The Positive Impact Of Yoga on Pregnancy

 

Research published in the American Journal of Perinatology has revealed that prenatal yoga benefits the mother and baby, reducing the risks of complications and premature births. This can help alleviate any concerns pregnant women and partners may have about whether it is safe to practice yoga during pregnancy and how often. The positive impact of yoga on the mind makes it a powerful resource when it comes to helping to keep women healthy and happy during pregnancy. It can also play a vital role in keeping you physically strong in pregnancy and labor. It goes without saying, though, that you should seek guidance from an experienced yoga instructor about what poses to practice and which ones to avoid.

Calming the mind

With relaxation being a priority during all stages of pregnancy, the meditative aspect of yoga is key. Aim to focus on deep breathing exercises regularly each day.

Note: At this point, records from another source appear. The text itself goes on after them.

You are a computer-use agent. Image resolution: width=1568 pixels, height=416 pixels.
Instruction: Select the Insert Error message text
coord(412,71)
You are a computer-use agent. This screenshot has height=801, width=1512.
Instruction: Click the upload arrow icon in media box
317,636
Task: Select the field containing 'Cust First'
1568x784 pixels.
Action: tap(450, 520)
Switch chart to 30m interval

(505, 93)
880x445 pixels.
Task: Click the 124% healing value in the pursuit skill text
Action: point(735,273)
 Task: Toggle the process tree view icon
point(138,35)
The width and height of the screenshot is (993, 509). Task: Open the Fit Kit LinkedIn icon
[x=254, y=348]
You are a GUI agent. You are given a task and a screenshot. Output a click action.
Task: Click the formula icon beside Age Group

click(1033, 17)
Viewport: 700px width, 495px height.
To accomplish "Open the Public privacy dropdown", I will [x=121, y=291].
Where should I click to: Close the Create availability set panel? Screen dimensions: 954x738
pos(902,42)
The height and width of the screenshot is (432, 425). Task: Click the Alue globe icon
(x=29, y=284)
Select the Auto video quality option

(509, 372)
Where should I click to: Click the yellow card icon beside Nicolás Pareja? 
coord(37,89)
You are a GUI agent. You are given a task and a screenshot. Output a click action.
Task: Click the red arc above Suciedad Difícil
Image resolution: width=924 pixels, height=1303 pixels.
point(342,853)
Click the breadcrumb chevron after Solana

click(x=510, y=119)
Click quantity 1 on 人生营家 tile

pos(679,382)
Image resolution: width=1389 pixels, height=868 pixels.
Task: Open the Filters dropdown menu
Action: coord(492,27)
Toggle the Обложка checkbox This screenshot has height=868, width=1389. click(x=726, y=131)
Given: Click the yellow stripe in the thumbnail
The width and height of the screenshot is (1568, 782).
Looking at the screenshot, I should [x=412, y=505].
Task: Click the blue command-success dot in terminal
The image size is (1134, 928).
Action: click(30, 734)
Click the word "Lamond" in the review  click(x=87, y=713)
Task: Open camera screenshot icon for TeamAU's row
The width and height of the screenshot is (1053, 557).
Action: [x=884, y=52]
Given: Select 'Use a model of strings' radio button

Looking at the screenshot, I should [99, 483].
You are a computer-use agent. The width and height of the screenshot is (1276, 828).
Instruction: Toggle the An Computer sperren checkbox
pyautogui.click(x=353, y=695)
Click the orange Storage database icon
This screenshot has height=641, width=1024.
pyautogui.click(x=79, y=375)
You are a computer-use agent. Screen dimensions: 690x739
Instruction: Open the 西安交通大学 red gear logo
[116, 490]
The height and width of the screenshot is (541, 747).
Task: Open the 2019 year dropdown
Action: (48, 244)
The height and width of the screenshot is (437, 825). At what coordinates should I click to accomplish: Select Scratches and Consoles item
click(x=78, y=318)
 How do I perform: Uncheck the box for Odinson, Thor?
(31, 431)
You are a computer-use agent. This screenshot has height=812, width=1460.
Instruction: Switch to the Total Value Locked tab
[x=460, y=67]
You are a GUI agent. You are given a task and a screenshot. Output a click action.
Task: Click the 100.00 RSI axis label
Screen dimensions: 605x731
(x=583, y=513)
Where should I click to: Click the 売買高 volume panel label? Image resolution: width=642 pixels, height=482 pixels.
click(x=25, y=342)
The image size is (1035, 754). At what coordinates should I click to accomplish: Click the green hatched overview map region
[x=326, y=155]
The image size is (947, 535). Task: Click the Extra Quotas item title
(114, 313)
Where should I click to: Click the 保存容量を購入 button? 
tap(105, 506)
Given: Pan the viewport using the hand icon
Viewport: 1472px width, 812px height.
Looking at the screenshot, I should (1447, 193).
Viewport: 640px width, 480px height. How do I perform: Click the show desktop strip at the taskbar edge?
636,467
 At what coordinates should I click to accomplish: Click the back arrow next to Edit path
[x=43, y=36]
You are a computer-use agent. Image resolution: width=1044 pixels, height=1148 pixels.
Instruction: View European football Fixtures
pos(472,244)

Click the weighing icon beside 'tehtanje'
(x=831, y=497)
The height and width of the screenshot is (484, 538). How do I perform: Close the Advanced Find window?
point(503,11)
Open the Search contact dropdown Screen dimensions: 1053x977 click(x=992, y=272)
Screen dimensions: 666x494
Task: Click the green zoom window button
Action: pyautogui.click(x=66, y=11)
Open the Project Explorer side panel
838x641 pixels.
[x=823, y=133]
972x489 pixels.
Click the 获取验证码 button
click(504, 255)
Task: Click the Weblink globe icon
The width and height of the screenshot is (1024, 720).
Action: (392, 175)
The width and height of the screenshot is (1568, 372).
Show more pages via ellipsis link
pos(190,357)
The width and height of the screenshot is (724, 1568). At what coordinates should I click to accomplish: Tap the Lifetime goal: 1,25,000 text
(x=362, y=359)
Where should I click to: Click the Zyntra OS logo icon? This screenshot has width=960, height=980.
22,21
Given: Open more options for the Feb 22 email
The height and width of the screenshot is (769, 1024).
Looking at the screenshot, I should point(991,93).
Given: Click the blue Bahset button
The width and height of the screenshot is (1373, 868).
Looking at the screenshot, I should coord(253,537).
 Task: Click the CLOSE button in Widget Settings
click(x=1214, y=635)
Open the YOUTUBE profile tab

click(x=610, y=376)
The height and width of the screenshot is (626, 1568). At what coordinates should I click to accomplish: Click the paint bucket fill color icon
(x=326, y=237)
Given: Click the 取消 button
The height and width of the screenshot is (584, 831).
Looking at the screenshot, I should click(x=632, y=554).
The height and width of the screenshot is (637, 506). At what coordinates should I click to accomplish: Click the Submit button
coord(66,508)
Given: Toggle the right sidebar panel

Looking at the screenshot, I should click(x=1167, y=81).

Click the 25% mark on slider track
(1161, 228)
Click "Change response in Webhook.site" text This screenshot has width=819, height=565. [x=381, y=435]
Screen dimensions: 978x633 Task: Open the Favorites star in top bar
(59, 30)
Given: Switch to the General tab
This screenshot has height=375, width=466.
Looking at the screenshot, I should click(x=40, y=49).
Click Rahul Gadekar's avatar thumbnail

It can be helpful to practice meditation with loved ones at home, as this will help make for a calming atmosphere all round. With studies showing the potential impact of stress in pregnancy on the baby, finding ways to be relaxed when pregnant is very important. It is a good idea to try some gentle poses each bedtime to help relieve any aches and bring on sleep. Avoid overstretching, and aim instead for comfortable poses and deep, gentle breathing. The child’s pose (balasana) is a particularly effective stretch when it comes to reducing anxiety, gently alleviating any aches in your back and helping you relax. The pose is safe at all stages of pregnancy. Just be sure to support your front with a bolster as your belly grows to prevent any undue pressure being exerted on your body.

Building strength

While relaxation is key to a healthy pregnancy, it is also important to keep working on your physical strength throughout. This will stand you in good stead as the baby grows and your body stretches and changes shape. It goes without saying that you will also need to have bags of strength and stamina for the labor and in the weeks after the birth. With this in mind, focus on some poses that are great for building strength and which are safe during all stages of pregnancy. The warrior II pose is a good option, as is the tree pose. Both of these test your balance and work your leg and core muscles. As your bump grows, consider standing near a wall or surface for support, as your center of gravity shifts and your balance becomes less secure.

Use yoga to help you connect with your baby

Practicing yoga regularly during pregnancy gives you an invaluable opportunity to bond with your baby. It can be daunting to feel and witness your body changing in unfamiliar ways. Taking time out regularly for yoga can help you become more aware of your body and at ease with its changes. Rather than concentrating on the uncertainties that may lie ahead, try to use the meditative aspect of yoga to help you embrace your changing body and visualize your baby growing inside. This may help replace a good deal of anxiety with excitement.

The takeaway: yoga can help you develop physical and emotional resilience

Pregnancy is an exciting time, as well as a daunting one. As well as dealing with the physical changes that come with pregnancy, women may find themselves struggling with anxiety or uncertainty about what the future holds. Practicing yoga regularly, by yourself and/or with others, can help you become stronger both physically and mentally, while also giving you the chance to nurture your relationship with your baby.